Private wollen ihre Häuser kaum noch sanieren

Österreichs Bauproduktion ist 2014 um 1,4 Prozent gesunken. Der Rückgang kam einzig aus dem Hochbau. Aber es war nicht der Neubau, der schwächelte, sondern der Sanierungsmarkt.

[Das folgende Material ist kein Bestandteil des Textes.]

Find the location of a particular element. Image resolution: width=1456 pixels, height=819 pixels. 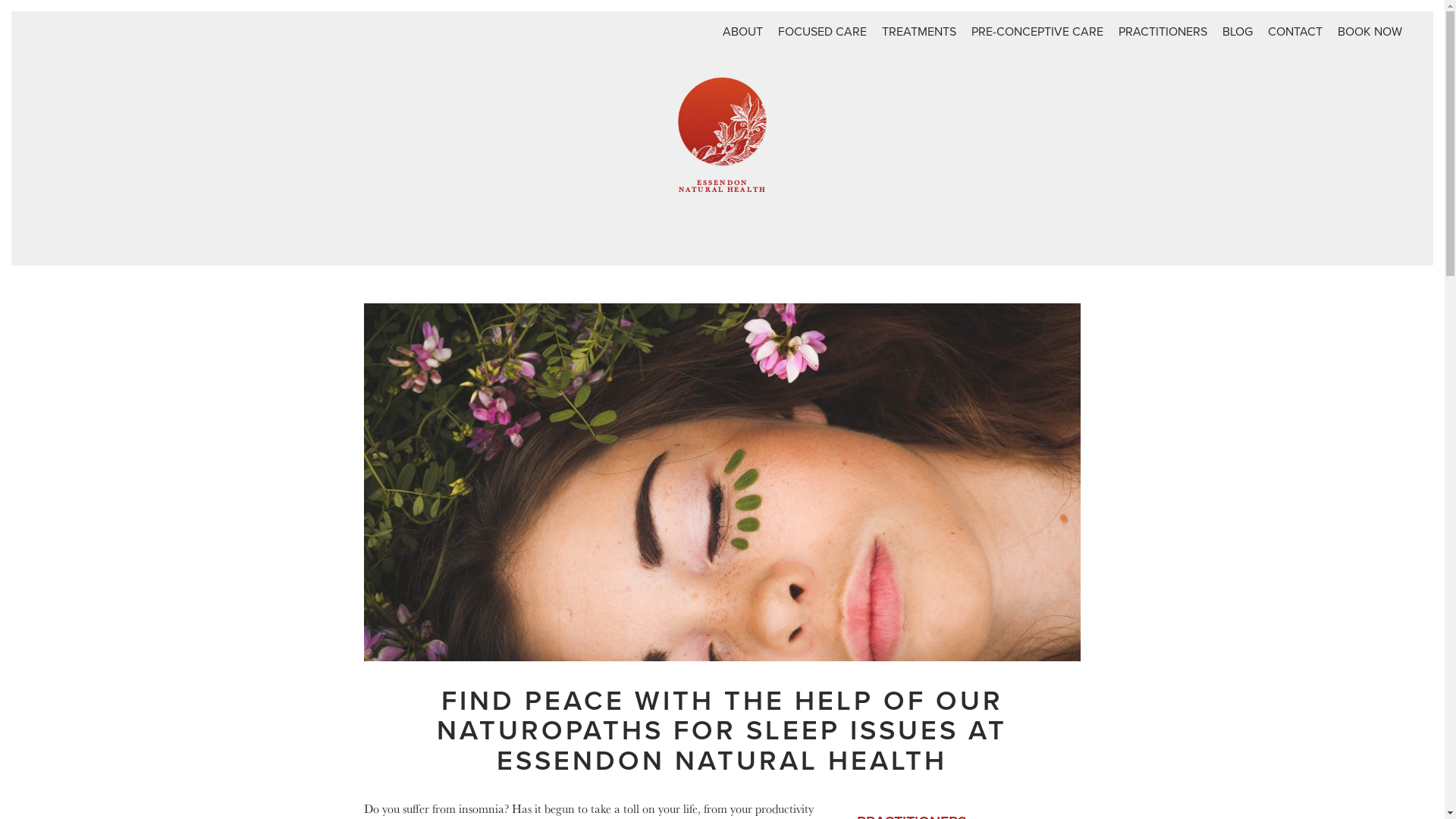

Die heimischen Haushalte wollen kaum noch Geld fürs Renovieren ausgeben. Der Marktforscher KFP macht dafür die Politik verantwortlich, die mit der langwierigen Debatte über die Budgetsanierung die Konsumentenstimmung trübe.

„Durch ein zögerliches politisches Handeln wurde der Konsolidierungsprozess unnötigerweise verlängert. Die Sparprogramme waren von Anfang an zu wenig tiefgreifend und unambitioniert“, so Andreas Kreutzer von Kreutzer Fischer & Partner. Die Folge: Die Bevölkerung sei nicht mehr bereit zu investieren.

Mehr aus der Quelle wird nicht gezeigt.